A mistake at a fertility clinic results in an embryo being implanted in the wrong mother. This blunder means that a white woman gives birth to a black baby. Discuss.

Or, rather, create a television drama based on this dilemma of maternal identity. The situation has arisen three times in recent years -in Holland, America and Britain - although you may not have heard of the British case, as Oliver Morse, producer of a gripping new Channel 4 drama Born with Two Mothers explains: "The press injunction about the British black-white mix-up was prohibitively worded, forbidding any publication of anything to do with the case."

The press blackout intrigued Channel 4's head of documentaries, Peter Dale, as did the whole legal and ethical ramifications of the case. Now, if ITV were to attempt to make a drama out of this unfortunate situation, you could imagine Michelle Collins as the white birth mother, perhaps Sophie Okonedo as the black genetic mother, and a whole raft of supporting thespians as the doctors, lawyers and psychologists involved. There would be melodrama, synthetic tears, and, possibly, even a happy ending.

But Channel 4's Born with Two Mothers is a rather different beast. OK, we do have Okonedo - the Oscar-nominated star of Hotel Rwanda - as the genetic mother, but then, with her raw intensity, Okonedo was made for roles such as this. Instead of Collins, we have Lesley Sharp - the discerning viewer's Collins, you might say.

Okonedo says: "As soon as I read how they were going to film it, I wanted to do it." She is referring to the matter that sets Born with Two Mothers apart from conventional dramas: the two couples involved are played by actors, but the professionals reacting to their dramatised situation are real doctors, barristers, psychologists and social workers. There's even an actual judge, who must decide between the two mothers, albeit a retired one. "We couldn't use an active judge because our programme would have created a legal precedent," explains Morse, who pioneered the mixing of actors with real-life professionals 20 years ago.

The new drama follows two couples who are attending the same IVF clinic, one played by Okonedo and Lennie James, the other by Sharp and Adam Kotz. But a doctor alerts the hospital authorities that there may have been an mistake. "We didn't tell the doctor beforehand what the problem was going to be - we just said, something is going to happen in your hospital, and you're going to have to troubleshoot it," says Morse.

"We wanted to give them the freedom to make the decisions that they would make in real life." In the event, the real legal advice the doctor receives is that the other couple involved must not be contacted or informed of the mix-up until the baby is born. "The doctor was astonished by the legal advice," says Morse. "He didn't know that, with IVF, the law prohibits disclosure of information."

The film concludes with a court case. Before the case comes to trial, both couples are visited by experts - a real psychologist and a real "court guardian" (whose job is to ascertain the best interests of the child).
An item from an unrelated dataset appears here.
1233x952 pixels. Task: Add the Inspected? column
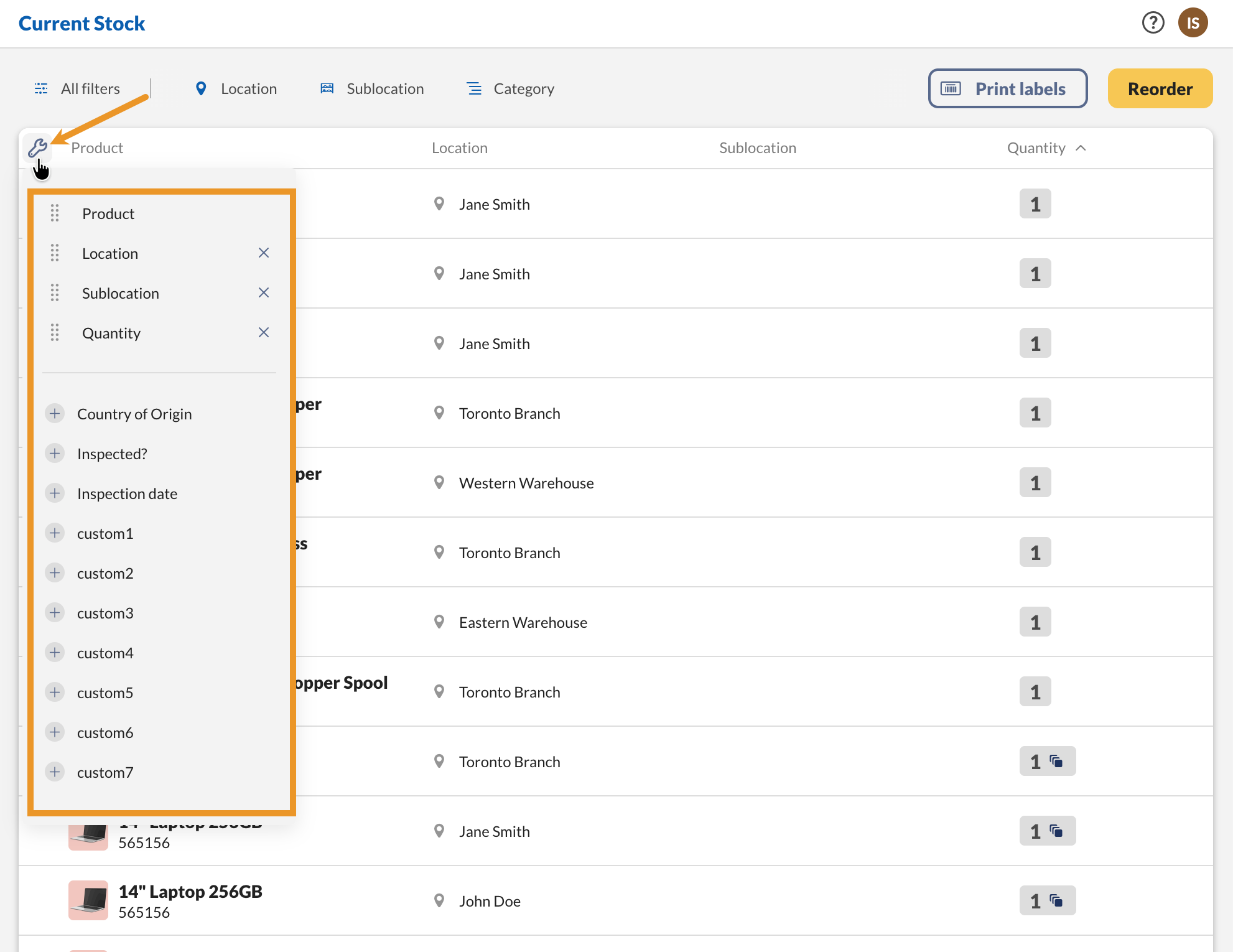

Indeed, one of the fascinating elements of Born with Two Mothers is how well the professionals - just being themselves - and the actors gel. "The script ran out of dialogue half-way through, as the actors took their problems to the professionals," says the director, Ian Duncan. "Every scene involving an actor with a professional was ad-libbed. We realised that we couldn't do more than one take - it was filmed like a fly-on-the-wall documentary in that sense. We just left the camera running."

The final scenes in court have an intensity often lacking in conventional drama, because those involved don't know which way the judge's decision will go. "The judgment was not a conceit," Duncan says. "It was for real."